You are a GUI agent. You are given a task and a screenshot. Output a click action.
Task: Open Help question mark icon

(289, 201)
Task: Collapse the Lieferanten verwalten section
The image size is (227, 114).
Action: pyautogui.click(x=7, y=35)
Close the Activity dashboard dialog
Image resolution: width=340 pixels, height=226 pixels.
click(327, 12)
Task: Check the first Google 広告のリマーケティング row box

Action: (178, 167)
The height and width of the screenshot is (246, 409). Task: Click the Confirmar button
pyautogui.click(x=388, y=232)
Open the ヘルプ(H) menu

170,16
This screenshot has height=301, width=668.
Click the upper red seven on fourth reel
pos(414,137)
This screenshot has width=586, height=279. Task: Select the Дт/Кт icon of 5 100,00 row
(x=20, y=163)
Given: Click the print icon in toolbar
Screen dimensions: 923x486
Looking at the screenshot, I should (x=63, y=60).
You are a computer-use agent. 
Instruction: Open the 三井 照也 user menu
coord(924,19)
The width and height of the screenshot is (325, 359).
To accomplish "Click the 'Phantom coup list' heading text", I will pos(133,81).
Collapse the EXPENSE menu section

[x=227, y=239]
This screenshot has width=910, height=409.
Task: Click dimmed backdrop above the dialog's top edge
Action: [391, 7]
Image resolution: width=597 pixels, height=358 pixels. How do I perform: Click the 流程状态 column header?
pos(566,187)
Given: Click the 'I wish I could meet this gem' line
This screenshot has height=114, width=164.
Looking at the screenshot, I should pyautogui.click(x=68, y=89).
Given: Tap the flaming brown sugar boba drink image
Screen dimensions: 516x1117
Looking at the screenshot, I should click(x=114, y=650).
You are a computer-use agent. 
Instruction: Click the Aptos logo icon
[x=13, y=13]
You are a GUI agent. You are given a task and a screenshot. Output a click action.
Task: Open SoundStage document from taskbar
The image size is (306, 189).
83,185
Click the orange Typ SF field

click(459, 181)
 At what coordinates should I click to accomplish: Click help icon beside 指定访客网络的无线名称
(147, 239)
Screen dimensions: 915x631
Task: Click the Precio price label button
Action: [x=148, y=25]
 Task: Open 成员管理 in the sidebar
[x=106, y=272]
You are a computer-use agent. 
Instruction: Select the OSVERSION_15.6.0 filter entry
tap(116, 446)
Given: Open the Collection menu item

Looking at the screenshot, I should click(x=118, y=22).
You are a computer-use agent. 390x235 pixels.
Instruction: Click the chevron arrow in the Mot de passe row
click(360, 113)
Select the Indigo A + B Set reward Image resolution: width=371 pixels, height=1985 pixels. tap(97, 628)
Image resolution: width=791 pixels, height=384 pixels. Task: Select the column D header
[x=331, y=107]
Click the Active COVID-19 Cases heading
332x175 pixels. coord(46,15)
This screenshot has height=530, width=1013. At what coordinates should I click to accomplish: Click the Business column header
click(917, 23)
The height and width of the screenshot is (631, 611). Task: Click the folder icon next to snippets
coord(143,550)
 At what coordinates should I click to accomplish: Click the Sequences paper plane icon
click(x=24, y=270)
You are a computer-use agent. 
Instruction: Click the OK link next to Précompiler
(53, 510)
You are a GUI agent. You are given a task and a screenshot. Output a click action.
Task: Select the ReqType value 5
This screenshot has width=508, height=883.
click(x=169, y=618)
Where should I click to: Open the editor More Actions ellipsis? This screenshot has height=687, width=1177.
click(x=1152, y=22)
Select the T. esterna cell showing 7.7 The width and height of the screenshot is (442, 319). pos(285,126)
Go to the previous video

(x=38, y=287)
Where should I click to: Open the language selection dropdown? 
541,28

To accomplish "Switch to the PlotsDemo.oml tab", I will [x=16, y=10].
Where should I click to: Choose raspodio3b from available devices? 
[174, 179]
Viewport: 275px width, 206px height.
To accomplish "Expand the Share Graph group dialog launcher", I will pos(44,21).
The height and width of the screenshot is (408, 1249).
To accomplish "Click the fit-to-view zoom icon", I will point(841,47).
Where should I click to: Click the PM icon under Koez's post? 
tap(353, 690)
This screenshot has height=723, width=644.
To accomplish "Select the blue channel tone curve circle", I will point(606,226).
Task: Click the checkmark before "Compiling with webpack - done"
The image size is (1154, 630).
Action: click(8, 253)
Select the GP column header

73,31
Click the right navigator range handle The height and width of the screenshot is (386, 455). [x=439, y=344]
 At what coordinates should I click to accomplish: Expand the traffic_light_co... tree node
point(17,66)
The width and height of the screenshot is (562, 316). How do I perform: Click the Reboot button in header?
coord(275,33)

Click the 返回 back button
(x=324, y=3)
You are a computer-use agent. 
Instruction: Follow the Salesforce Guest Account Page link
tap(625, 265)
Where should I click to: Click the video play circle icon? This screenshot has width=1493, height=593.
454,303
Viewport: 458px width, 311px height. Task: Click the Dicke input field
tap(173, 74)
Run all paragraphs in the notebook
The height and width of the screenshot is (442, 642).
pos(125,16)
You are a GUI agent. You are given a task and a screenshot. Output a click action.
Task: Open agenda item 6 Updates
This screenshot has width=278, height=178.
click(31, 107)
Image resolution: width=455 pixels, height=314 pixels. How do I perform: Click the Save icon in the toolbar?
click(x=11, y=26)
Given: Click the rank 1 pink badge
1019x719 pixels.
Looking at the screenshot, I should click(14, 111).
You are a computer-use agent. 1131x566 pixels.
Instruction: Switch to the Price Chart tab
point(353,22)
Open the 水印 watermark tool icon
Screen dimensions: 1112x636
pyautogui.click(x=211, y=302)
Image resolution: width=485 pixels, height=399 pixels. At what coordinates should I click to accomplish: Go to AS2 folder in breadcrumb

(What you will do)
Copy out all of the data. Keep every word unchanged.

(Output of the exercise)
You are a GUI agent. You are given a task and a screenshot. Output a click action.
Task: Open Help question mark icon

(289, 201)
Task: Collapse the Lieferanten verwalten section
The image size is (227, 114).
Action: pyautogui.click(x=7, y=35)
Close the Activity dashboard dialog
Image resolution: width=340 pixels, height=226 pixels.
click(327, 12)
Task: Check the first Google 広告のリマーケティング row box

Action: (178, 167)
The height and width of the screenshot is (246, 409). Task: Click the Confirmar button
pyautogui.click(x=388, y=232)
Open the ヘルプ(H) menu

170,16
This screenshot has height=301, width=668.
Click the upper red seven on fourth reel
pos(414,137)
This screenshot has width=586, height=279. Task: Select the Дт/Кт icon of 5 100,00 row
(x=20, y=163)
Given: Click the print icon in toolbar
Screen dimensions: 923x486
Looking at the screenshot, I should (x=63, y=60).
You are a computer-use agent. 
Instruction: Open the 三井 照也 user menu
coord(924,19)
The width and height of the screenshot is (325, 359).
To accomplish "Click the 'Phantom coup list' heading text", I will pos(133,81).
Collapse the EXPENSE menu section

[x=227, y=239]
This screenshot has width=910, height=409.
Task: Click dimmed backdrop above the dialog's top edge
Action: [391, 7]
Image resolution: width=597 pixels, height=358 pixels. How do I perform: Click the 流程状态 column header?
pos(566,187)
Given: Click the 'I wish I could meet this gem' line
This screenshot has height=114, width=164.
Looking at the screenshot, I should pyautogui.click(x=68, y=89).
Given: Tap the flaming brown sugar boba drink image
Screen dimensions: 516x1117
Looking at the screenshot, I should click(x=114, y=650).
You are a computer-use agent. 
Instruction: Click the Aptos logo icon
[x=13, y=13]
You are a GUI agent. You are given a task and a screenshot. Output a click action.
Task: Open SoundStage document from taskbar
The image size is (306, 189).
83,185
Click the orange Typ SF field

click(459, 181)
 At what coordinates should I click to accomplish: Click help icon beside 指定访客网络的无线名称
(147, 239)
Screen dimensions: 915x631
Task: Click the Precio price label button
Action: [x=148, y=25]
 Task: Open 成员管理 in the sidebar
[x=106, y=272]
You are a computer-use agent. 
Instruction: Select the OSVERSION_15.6.0 filter entry
tap(116, 446)
Given: Open the Collection menu item

Looking at the screenshot, I should click(x=118, y=22).
You are a computer-use agent. 390x235 pixels.
Instruction: Click the chevron arrow in the Mot de passe row
click(360, 113)
Select the Indigo A + B Set reward Image resolution: width=371 pixels, height=1985 pixels. tap(97, 628)
Image resolution: width=791 pixels, height=384 pixels. Task: Select the column D header
[x=331, y=107]
Click the Active COVID-19 Cases heading
332x175 pixels. coord(46,15)
This screenshot has height=530, width=1013. At what coordinates should I click to accomplish: Click the Business column header
click(917, 23)
The height and width of the screenshot is (631, 611). Task: Click the folder icon next to snippets
coord(143,550)
 At what coordinates should I click to accomplish: Click the Sequences paper plane icon
click(x=24, y=270)
You are a computer-use agent. 
Instruction: Click the OK link next to Précompiler
(53, 510)
You are a GUI agent. You are given a task and a screenshot. Output a click action.
Task: Select the ReqType value 5
This screenshot has width=508, height=883.
click(x=169, y=618)
Where should I click to: Open the editor More Actions ellipsis? This screenshot has height=687, width=1177.
click(x=1152, y=22)
Select the T. esterna cell showing 7.7 The width and height of the screenshot is (442, 319). pos(285,126)
Go to the previous video

(x=38, y=287)
Where should I click to: Open the language selection dropdown? 
541,28

To accomplish "Switch to the PlotsDemo.oml tab", I will [x=16, y=10].
Where should I click to: Choose raspodio3b from available devices? 
[174, 179]
Viewport: 275px width, 206px height.
To accomplish "Expand the Share Graph group dialog launcher", I will pos(44,21).
The height and width of the screenshot is (408, 1249).
To accomplish "Click the fit-to-view zoom icon", I will point(841,47).
Where should I click to: Click the PM icon under Koez's post? 
tap(353, 690)
This screenshot has height=723, width=644.
To accomplish "Select the blue channel tone curve circle", I will point(606,226).
Task: Click the checkmark before "Compiling with webpack - done"
The image size is (1154, 630).
Action: click(8, 253)
Select the GP column header

73,31
Click the right navigator range handle The height and width of the screenshot is (386, 455). [x=439, y=344]
 At what coordinates should I click to accomplish: Expand the traffic_light_co... tree node
point(17,66)
The width and height of the screenshot is (562, 316). How do I perform: Click the Reboot button in header?
coord(275,33)

Click the 返回 back button
(x=324, y=3)
You are a computer-use agent. 
Instruction: Follow the Salesforce Guest Account Page link
tap(625, 265)
Where should I click to: Click the video play circle icon? This screenshot has width=1493, height=593.
454,303
Viewport: 458px width, 311px height. Task: Click the Dicke input field
tap(173, 74)
Run all paragraphs in the notebook
The height and width of the screenshot is (442, 642).
pos(125,16)
You are a GUI agent. You are given a task and a screenshot. Output a click action.
Task: Open agenda item 6 Updates
This screenshot has width=278, height=178.
click(31, 107)
Image resolution: width=455 pixels, height=314 pixels. How do I perform: Click the Save icon in the toolbar?
click(x=11, y=26)
Given: Click the rank 1 pink badge
1019x719 pixels.
Looking at the screenshot, I should click(14, 111).
You are a computer-use agent. 1131x566 pixels.
Instruction: Switch to the Price Chart tab
point(353,22)
Open the 水印 watermark tool icon
Screen dimensions: 1112x636
pyautogui.click(x=211, y=302)
Image resolution: width=485 pixels, height=399 pixels. At what coordinates should I click to accomplish: Go to AS2 folder in breadcrumb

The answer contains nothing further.